*REQUIRED WORK*: Everything in the records below except the pictures must be written out exactly.

*THE RECORDS*:
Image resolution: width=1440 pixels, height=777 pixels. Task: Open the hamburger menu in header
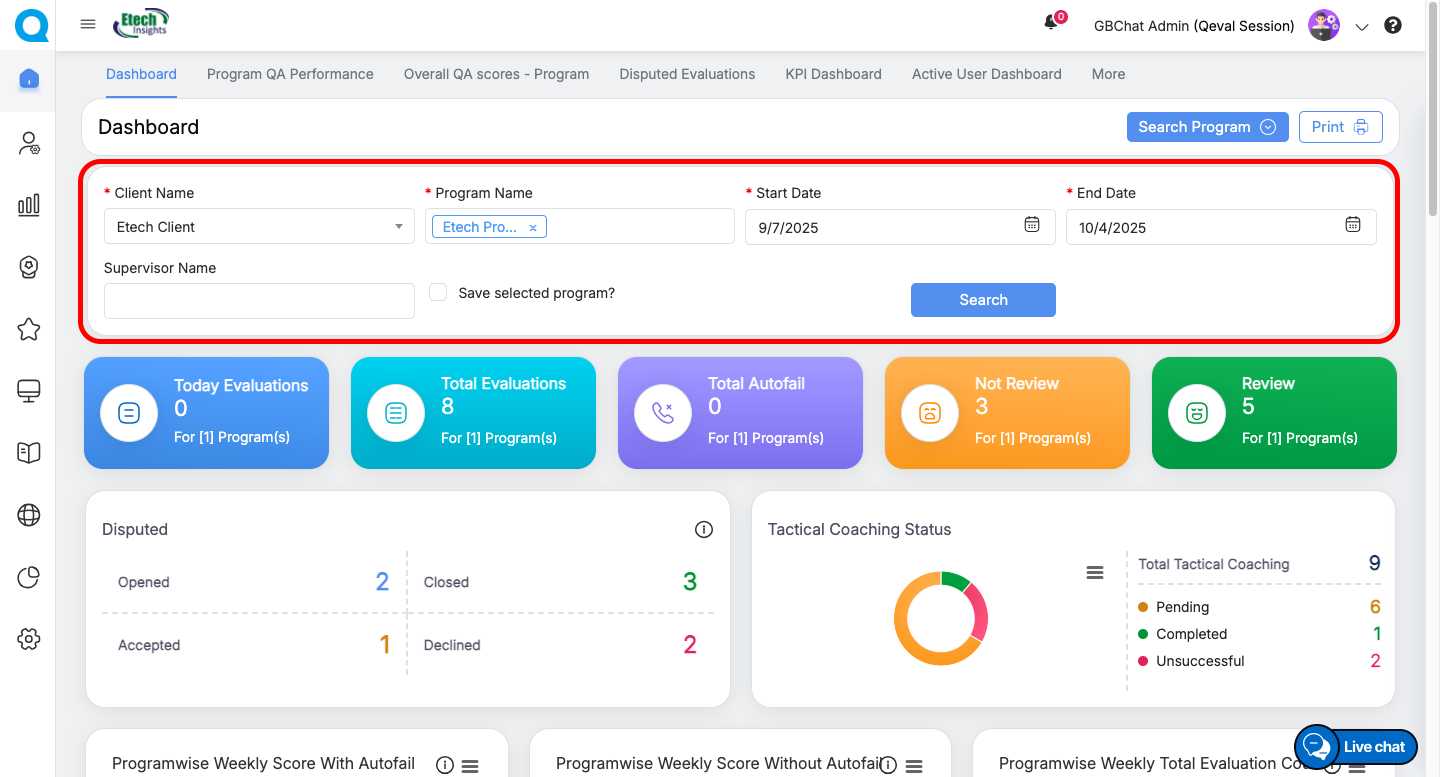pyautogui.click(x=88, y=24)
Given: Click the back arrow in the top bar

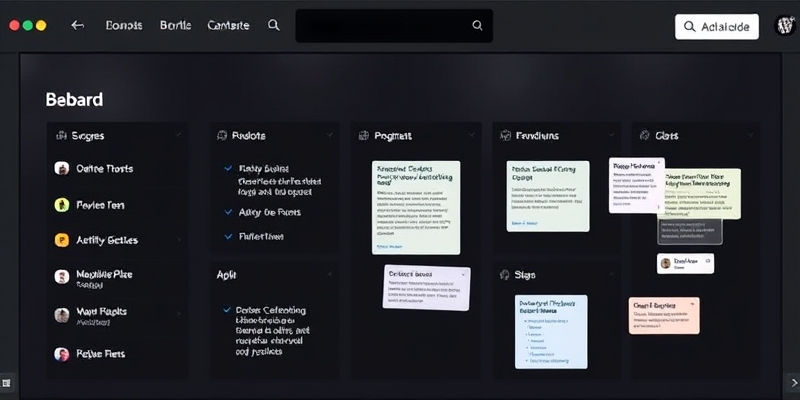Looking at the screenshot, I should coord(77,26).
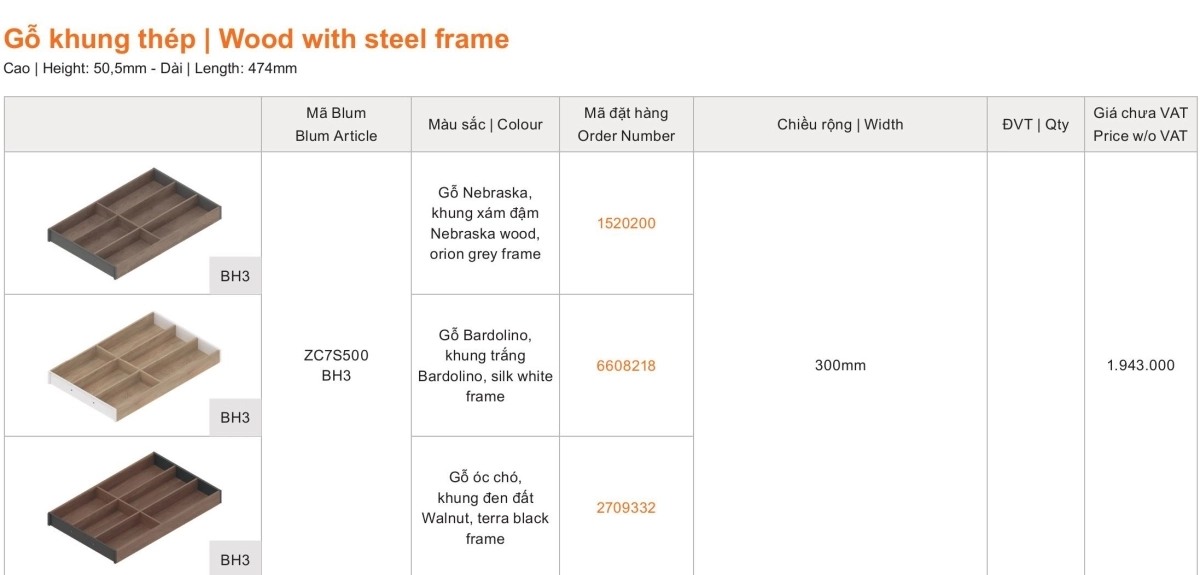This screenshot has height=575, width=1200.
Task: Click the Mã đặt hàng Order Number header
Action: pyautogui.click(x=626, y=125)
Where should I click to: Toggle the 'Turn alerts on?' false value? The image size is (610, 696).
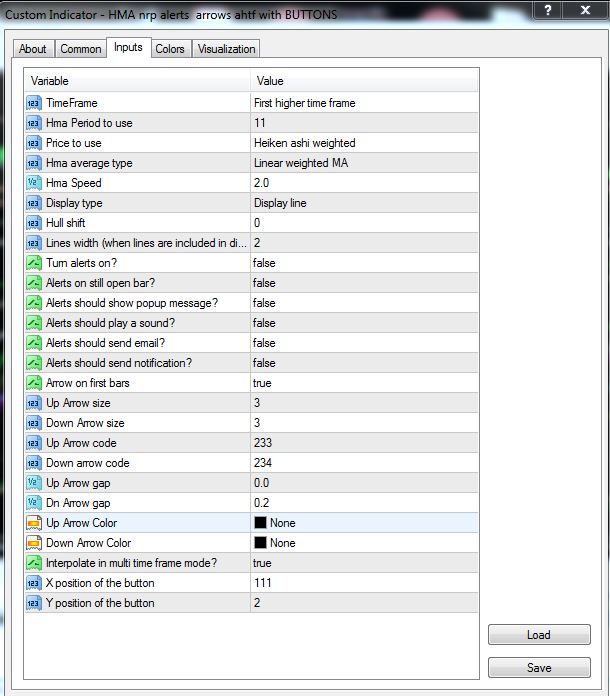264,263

*SOLUTION FOR THIS PROBLEM*:
Image resolution: width=1440 pixels, height=777 pixels. Task: Open the hamburger menu in header
pyautogui.click(x=88, y=24)
Given: Click the back arrow in the top bar

Looking at the screenshot, I should coord(77,26).
This screenshot has height=575, width=1200.
Task: Click the Mã đặt hàng Order Number header
Action: pyautogui.click(x=626, y=125)
Where should I click to: Toggle the 'Turn alerts on?' false value? The image size is (610, 696).
264,263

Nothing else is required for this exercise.